Excerpted from John Michael Greer:
“The New Year’s Eve blog post from Chuck Burr at Southern Oregon Permaculture was timely. At a time when plenty of people are still insisting that the whole world can adopt a middle-class lifestyle powered by renewable energy resources, Burr cited hard numbers from a representative case study – his own solar-powered home – to show why high-tech renewables are at most a way station partway down the Long Descent. His argument will be familiar to readers of this blog: the photovoltaic system that powers his home won’t generate enough electricity in its lifetime to both account for the power that goes into making and maintaining it, and provide enough electricity to maintain a modern lifestyle for its end user. Burr went on to suggest, reasonably enough, that using high-tech renewables is still a good idea for now, since it will help cushion the future in which green plants may well turn out to be the most efficient source of primary energy around.
He’s likely right, but there are challenges in the way of even so modest a project. The obvious issue – the fact that the very large number of people closing in on their 99th and last week of unemployment benefits, and the even larger number caught in the stagflationary vise of dwindling wages and soaring bills, aren’t going to be in any position to buy and install expensive photovoltaic systems – is symptomatic of a far more profound and pervasive difficulty.
That difficulty, interestingly enough, was sketched out well in advance in the pages of The Limits to Growth, still the best – and thus, inevitably, the most reviled – map of the future toward which the industrial world is hurtling, eyes closed and pedal to the metal.

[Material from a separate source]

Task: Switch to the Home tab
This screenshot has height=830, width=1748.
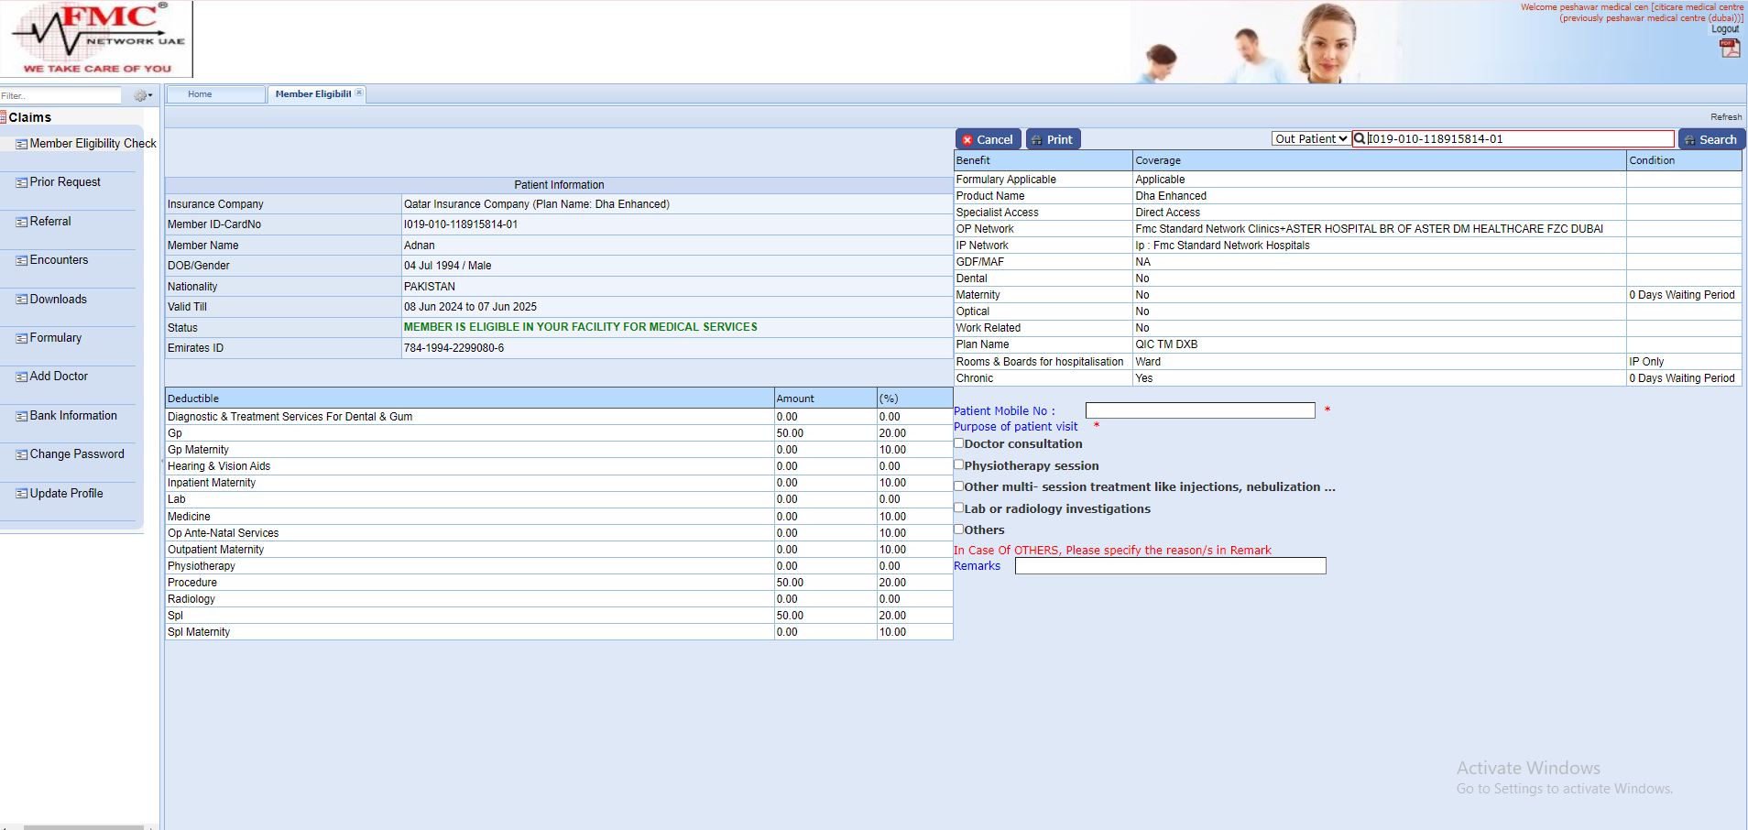Action: pyautogui.click(x=200, y=94)
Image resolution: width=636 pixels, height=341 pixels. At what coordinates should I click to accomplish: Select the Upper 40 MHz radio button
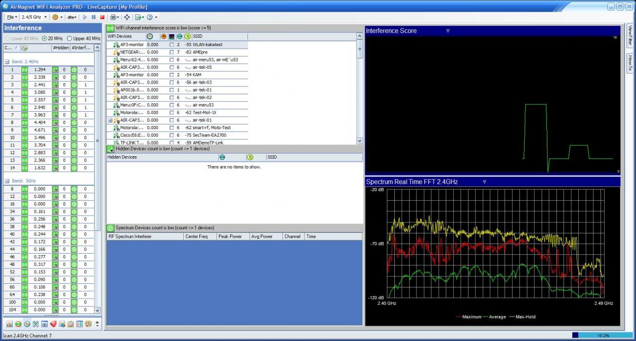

It’s always fascinated me that in a society that claims to make most of its decisions on the basis of economics, so few people grasped the essentially economic argument at the core of the Limits to Growth analysis. That study did not claim, as so many people still insist it claimed, that the resources on which industrial society depends are going to up and run out one of these days. It proposed, rather, that the real costs of extracting resources and dealing with the consequences of environmental pollution, both of which are driven by economic growth, necessarily increase faster than the rate of economic growth itself, and sooner or later will force industrial civilization to its knees.
Perhaps the most visible signpost along the way to that destination is the point at which a society can no longer provide for its future and pay its current expenses out of existing resources. You know that point has arrived when a society begins neglecting its infrastructure, slashing basic services, discarding those economic sectors that cost too much to maintain, and abandoning those people who lack the political clout to make good a claim on slices of the dwindling pie. Readers here in America who don’t find this description oddly familiar are encouraged to take a good hard look out the nearest window.
The consequences of that logic pose an immense challenge to the more optimistic proposals for dodging the resource crunch at the end of the age of cheap petroleum – the nuclear power plants, high-speed rail networks, immense solar installations in assorted desert countries, and the rest of it. All these would require huge inputs of real wealth – not currency, which can be manufactured at will by central banks, but energy, materials, knowledge, and labor – real wealth – which are a good deal harder to conjure up out of twinkle dust. The Limits to Growth model suggests that underneath the smoke and mirrors of the financial economy lies the awkward fact of a shortfall in real wealth, caused by the need to divert a growing fraction of real wealth to meet the direct and indirect costs of extracting resources, on the one hand, and coping with the impacts of environmental pollution on the other. If that’s what’s going on – and I think a good case could be made for that thesis – then trying to scrape together enough real wealth to cover the cost of these projects simply piles another burden onto an already overloaded economic structure, and if pursued with enough misplaced enthusiasm, could conceivably become the trigger that brings the whole thing crashing down.
Now of course there’s another way to go about preparing for a future of scarce expensive energy, and it’s one of the key strategies of the “green wizardry” I’ve been discussing here iover the last six months or so. The central concept of that strategy might as well be called the Tarpaper Shack Principle: you don’t actually have a resilient energy technology unless you can build it from readily available materials, and put it to work for some useful purpose, while living in the kind of tarpaper shack the last Great Depression made famous. You may well end up living in something like that, you know; a great many people did the last time the industrial economy came unglued, and we are arguably in a much worse position today than in 1930, so looking up some renewable energy technologies that could have been made and used in a 1930s Hooverville may be more than a thought exercise just now.
Finding such technologies may seem like a tall order. It isn’t; there are scores of proven, mature technologies that can be tacked together from scrap, powered by renewable energy sources that cost little or nothing, and contribute mightily to getting the basic tasks of living done more easily, safely, and cheaply. The fireless cooker, the topic of last week’s post here, is one of them, and so is the technology I’d like to introduce this week, the solar box cooker.”